Le bastó con verle la cara para saber que no había súplica posible
ante aquella energúmena de mameluco a quien llamaban Herculina
por su fuerza descomunal. Era la encargada de los casos difíciles, y
dos reclusas habían muerto estranguladas con su brazo de oso
polar adiestrado en el arte de matar por descuido. El primer caso se
resolvió como un accidente comprobado. El segundo fue menos
claro, y Herculina fue amonestada y advertida de que la próxima
vez sería investigada a fondo. La versión corriente era que aquella
oveja descarriada de una familia de apellidos grandes tenía una
turbia carrera de accidentes dudosos en varios manicomios de
España».
Yo solo vine hablar por teléfono
Gabriel García Márquez (1927-2014)
10. • « (…) Nuestra amistad duró así varios años, en el curso de los cuales
(enrojezco al confesarlo) mi temperamento y mi carácter se alteraron
radicalmente por culpa del demonio.

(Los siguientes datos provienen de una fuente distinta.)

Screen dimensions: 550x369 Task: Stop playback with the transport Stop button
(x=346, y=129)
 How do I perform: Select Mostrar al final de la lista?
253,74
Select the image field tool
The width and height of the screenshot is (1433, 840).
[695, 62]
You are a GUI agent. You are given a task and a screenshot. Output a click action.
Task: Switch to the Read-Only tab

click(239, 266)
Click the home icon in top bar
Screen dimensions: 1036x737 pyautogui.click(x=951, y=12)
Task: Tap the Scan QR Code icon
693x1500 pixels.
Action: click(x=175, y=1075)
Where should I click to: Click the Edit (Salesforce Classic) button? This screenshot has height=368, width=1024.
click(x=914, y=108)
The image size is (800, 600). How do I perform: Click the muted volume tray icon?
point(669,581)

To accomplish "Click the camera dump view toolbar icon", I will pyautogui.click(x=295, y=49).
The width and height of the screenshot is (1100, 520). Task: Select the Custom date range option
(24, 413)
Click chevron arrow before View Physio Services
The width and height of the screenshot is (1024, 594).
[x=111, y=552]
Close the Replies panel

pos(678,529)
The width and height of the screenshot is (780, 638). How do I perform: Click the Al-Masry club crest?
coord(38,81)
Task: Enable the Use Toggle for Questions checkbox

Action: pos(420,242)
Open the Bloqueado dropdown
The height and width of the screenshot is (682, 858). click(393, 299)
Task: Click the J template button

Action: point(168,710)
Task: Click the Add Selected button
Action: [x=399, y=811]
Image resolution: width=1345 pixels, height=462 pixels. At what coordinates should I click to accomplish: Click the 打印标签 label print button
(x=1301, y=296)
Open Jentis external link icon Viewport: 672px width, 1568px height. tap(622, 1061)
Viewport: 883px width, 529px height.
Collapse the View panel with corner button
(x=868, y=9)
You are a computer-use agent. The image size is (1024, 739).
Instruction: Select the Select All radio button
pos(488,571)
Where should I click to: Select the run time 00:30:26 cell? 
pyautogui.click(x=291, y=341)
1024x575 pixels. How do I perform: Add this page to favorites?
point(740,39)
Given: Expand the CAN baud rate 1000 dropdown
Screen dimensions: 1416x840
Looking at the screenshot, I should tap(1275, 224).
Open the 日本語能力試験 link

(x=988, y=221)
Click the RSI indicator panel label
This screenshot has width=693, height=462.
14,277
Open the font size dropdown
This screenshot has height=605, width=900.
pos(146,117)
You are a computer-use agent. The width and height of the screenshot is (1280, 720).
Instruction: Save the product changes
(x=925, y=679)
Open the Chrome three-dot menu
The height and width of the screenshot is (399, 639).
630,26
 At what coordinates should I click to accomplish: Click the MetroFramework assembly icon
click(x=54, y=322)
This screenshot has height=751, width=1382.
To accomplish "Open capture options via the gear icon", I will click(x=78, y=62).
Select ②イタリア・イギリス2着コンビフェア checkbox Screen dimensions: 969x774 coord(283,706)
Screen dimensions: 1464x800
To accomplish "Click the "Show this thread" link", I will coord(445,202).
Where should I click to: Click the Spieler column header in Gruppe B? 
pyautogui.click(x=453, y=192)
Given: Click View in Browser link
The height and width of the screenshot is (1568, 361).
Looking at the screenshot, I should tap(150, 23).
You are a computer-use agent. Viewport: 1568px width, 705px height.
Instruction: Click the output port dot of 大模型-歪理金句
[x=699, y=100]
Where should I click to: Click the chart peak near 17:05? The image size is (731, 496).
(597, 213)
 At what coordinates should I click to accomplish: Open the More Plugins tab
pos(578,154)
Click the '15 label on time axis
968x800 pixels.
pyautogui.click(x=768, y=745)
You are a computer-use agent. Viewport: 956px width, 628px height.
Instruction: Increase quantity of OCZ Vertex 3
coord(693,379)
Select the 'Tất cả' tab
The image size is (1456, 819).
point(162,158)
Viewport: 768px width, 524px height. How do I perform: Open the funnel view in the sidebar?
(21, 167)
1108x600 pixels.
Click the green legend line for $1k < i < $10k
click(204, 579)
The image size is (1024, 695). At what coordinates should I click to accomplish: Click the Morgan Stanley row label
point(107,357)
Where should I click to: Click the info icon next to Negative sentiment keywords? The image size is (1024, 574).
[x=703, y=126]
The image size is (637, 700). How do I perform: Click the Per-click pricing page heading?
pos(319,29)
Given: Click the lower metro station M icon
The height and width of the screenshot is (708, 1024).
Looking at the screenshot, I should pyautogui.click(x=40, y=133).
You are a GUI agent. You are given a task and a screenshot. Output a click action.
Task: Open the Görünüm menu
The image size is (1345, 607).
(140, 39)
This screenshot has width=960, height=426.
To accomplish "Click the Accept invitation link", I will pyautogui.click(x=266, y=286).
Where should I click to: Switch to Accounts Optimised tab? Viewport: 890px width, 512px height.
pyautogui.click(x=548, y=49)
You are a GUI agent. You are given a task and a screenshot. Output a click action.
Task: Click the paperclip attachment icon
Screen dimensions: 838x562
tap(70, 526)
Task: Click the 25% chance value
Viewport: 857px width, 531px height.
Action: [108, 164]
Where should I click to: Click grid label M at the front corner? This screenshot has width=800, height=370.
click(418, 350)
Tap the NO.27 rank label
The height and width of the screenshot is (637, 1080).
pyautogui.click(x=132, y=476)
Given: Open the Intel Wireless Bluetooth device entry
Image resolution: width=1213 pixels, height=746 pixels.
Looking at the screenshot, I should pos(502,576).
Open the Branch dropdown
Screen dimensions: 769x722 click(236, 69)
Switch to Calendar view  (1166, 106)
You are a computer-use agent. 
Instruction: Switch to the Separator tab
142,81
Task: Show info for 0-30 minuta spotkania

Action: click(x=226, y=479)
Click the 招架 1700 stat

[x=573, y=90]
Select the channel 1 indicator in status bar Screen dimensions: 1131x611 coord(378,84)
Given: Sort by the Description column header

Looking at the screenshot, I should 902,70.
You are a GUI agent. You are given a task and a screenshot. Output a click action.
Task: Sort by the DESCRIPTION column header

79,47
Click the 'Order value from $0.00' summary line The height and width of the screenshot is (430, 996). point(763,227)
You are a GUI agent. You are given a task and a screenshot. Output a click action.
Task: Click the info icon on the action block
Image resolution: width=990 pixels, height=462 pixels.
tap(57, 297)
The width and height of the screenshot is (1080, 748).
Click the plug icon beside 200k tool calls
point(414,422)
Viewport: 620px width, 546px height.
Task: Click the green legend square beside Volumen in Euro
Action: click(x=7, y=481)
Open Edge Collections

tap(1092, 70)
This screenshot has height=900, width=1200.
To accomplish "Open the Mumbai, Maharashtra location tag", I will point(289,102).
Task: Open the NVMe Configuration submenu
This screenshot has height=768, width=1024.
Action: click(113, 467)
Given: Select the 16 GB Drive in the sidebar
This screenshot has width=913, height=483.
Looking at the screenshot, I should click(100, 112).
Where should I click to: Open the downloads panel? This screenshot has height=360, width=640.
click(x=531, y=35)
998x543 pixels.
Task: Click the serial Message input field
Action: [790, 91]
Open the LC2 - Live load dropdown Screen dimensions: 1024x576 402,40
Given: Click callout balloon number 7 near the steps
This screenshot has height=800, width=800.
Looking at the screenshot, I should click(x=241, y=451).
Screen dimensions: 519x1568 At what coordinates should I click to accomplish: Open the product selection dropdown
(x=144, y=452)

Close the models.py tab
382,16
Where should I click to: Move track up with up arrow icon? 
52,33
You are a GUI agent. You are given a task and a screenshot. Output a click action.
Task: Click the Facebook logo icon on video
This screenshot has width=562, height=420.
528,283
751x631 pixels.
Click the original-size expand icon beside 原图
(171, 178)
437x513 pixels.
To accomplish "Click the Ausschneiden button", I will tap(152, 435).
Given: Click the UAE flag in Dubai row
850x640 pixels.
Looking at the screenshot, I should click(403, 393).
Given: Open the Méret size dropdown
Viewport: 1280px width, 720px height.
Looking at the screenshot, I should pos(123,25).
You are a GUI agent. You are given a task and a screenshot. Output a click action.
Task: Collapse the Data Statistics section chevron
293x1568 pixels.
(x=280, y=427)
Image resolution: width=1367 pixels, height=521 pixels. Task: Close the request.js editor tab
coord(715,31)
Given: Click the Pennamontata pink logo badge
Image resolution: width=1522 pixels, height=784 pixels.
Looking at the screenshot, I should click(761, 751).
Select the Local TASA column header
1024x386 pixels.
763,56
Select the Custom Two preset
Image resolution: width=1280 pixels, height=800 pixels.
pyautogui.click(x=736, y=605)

Intemperancia. Día a día me fui
volviendo más melancólico, irritable e indiferente hacia los sentimientos
ajenos. Llegué, incluso, a hablar descomedidamente a mi mujer y
terminé por infligirle violencias personales. Mis favoritos, claro está,
sintieron igualmente el cambio de mi carácter. No solo los descuidaba,
sino que llegué a hacerles daño. Hacia Plutón, sin embargo, conservé
suficiente consideración como para abstenerme de maltratarlo, cosa que
hacía con los conejos, el mono y hasta el perro cuando, por casualidad o
movidos por el afecto, se cruzaban en mi camino. Mi enfermedad,
empero, se agravaba -pues, ¿qué enfermedad es comparable al alcohol?-
, y finalmente el mismo Plutón, que ya estaba viejo y, por tanto, algo
enojadizo, empezó a sufrir las consecuencias de mi mal humor».
El gato negro
Edgard Allan Poe (1809-1849)
11. «El tiempo ha pasado; son las doce y media. El padre sale de su taller, y al
apoyar la mano en el banco de mecánica sube del fondo de su memoria
el estallido de una bala de parabellum, e instantáneamente, por primera
vez en las tres transcurridas, piensa que tras el estampido de la Saint-
Étienne no ha oído nada más. No ha oído rodar el pedregullo bajo un
paso conocido. Su hijo no ha vuelto y la naturaleza se halla detenida a la
vera del bosque, esperándolo.
¡Oh! no son suficientes un carácter templado y una ciega confianza en la
educación de un hijo para ahuyentar el espectro de la fatalidad que un
padre de vista enferma ve alzarse desde la línea del monte. Distracción,
olvido, demora fortuita: ninguno de estos nimios motivos que pueden
retardar la llegada de su hijo halla cabida en aquel corazón».